Para los bibliófilos —o más honestamente, los compradores compulsivos de libros cómo yo— hay algo casi sagrado en el acto de adquirir un nuevo ejemplar. No se trata sólo de lectura: es posesión, es olor, es tacto. Es ese placer animal de abrir un libro y sentir que hay un mundo contenido en unas pocas hojas encuadernadas. Pero dentro de ese goce hay sendas distintas, y cada una despierta emociones diferentes: el rastro, la librería y la compra por internet.
Ir al rastro es, sin duda, una aventura. Allí no buscas un libro, buscas la posibilidad del hallazgo. Es la versión literaria del cazador: no sabes qué encontrarás, si es que encuentras algo. Puede que vuelvas con las manos vacías o que salgas con una joya escondida entre montañas de ediciones manoseadas, un primera edición, un ejemplar descatalogado o una firma olvidada en la primera página. Y todo por unos pocos euros. Hay magia en eso, en el azar, en el polvo, en lo inesperado. Pero también hay un riesgo: el del autoengaño. A veces, por no volver con las manos vacías, terminas comprando un libro que sabes que no te interesa, que no cabe en tu biblioteca ni en tus intenciones. Y aún así, lo compras. Porque el acto de comprar ya es un goce en sí mismo y el acto de pasar una jornada de búsqueda para el bibliófilo y volver a casa con las manos vacías, es un acto desolador para él.
En cambio, la librería es el lugar de la certeza. Allí todo está dispuesto con mimo, con orden. Hay curaduría, hay selección, hay un librero que ha pensado qué merece estar en sus estantes. Lo que encuentras en una librería y más en las de lance, tiene el sello de lo valioso, lo clásico o selecto. Pero también tiene el precio del mercado, muchas veces muy elevado comparado con el rastro, como es lógico y normal. Comprar allí es una experiencia más pulida, más estética, menos salvaje. Lo mismo ocurre con la compra por internet: encuentras exactamente lo que buscas, lo encargas con clicks y lo recibes en la comodidad de tu casa. Práctico, eficiente, sin polvo ni decepción. Pero también sin la emoción del hallazgo casual.
La diferencia, en el fondo, radica en el vínculo con la incertidumbre. El rastro apela al romanticismo del azar, a la nostalgia del buscador de tesoros. La librería y la tienda online ofrecen seguridad, eficiencia, pero quizá menos alma. Y aunque todas las rutas conducen a libros, no todas despiertan los mismos fantasmas ni los mismos placeres.

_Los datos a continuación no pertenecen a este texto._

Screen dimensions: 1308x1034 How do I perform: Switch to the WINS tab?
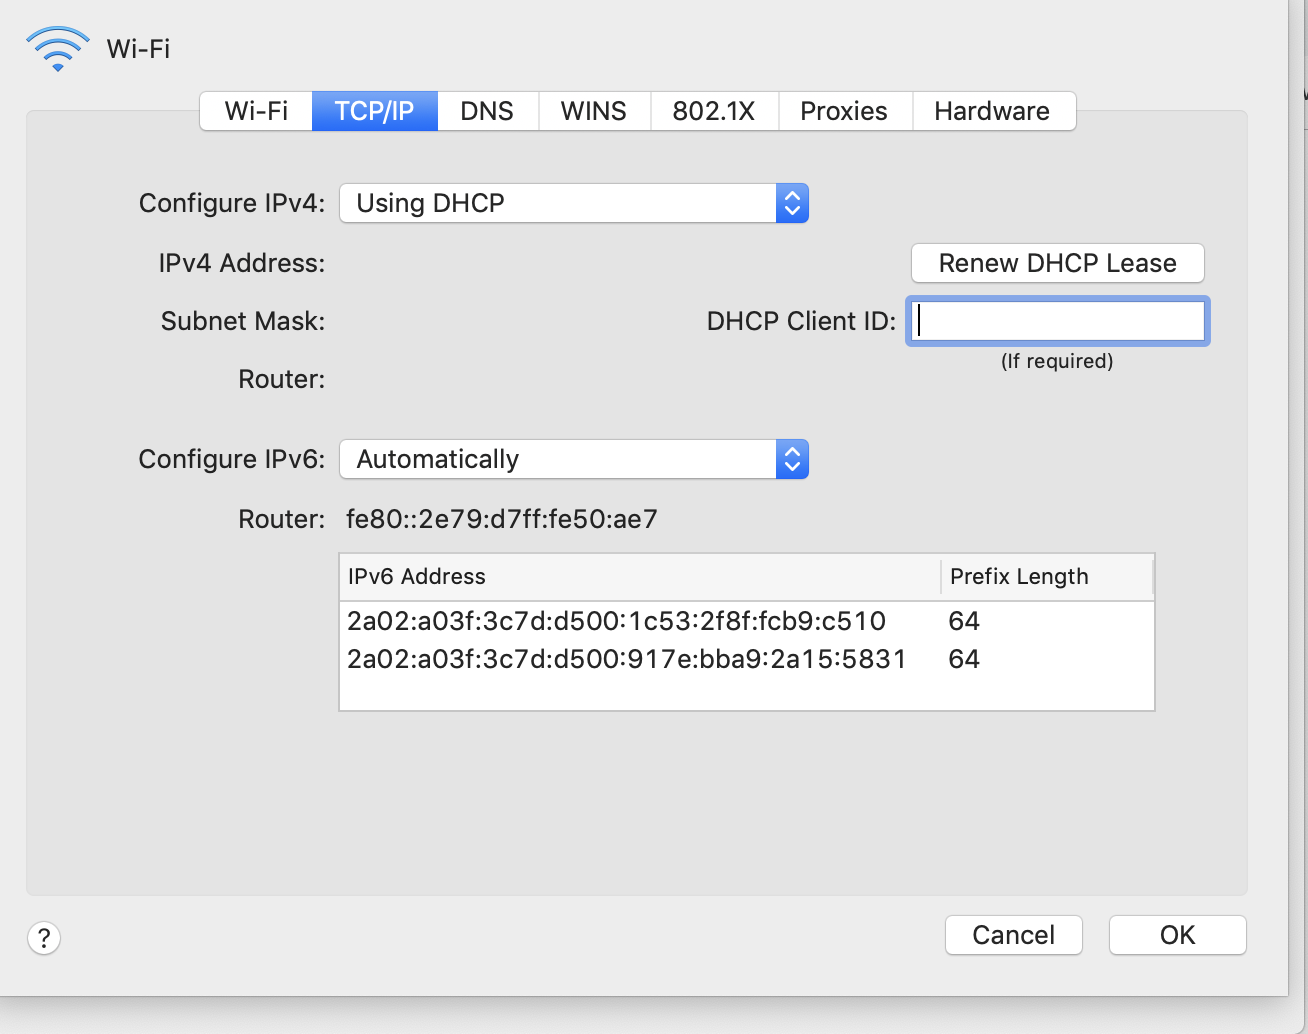click(x=593, y=111)
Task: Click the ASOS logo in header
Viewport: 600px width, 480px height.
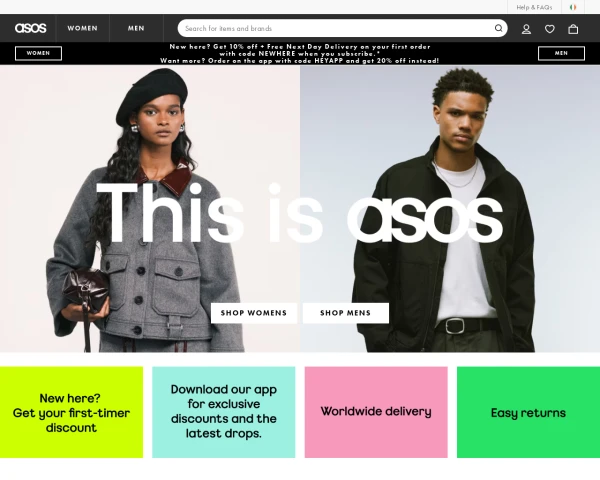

Al final, ser bibliófilo es estar condenado a una búsqueda constante. Ya sea en los puestos desordenados de un mercadillo o en las estanterías perfectamente ordenadas o no, de una librería. Y que quizás, en el fondo, no buscamos libros. Buscamos vivir aventuras, preservar la historia y el patrimonio o simplemente buscamos compañía. Buenos amigos.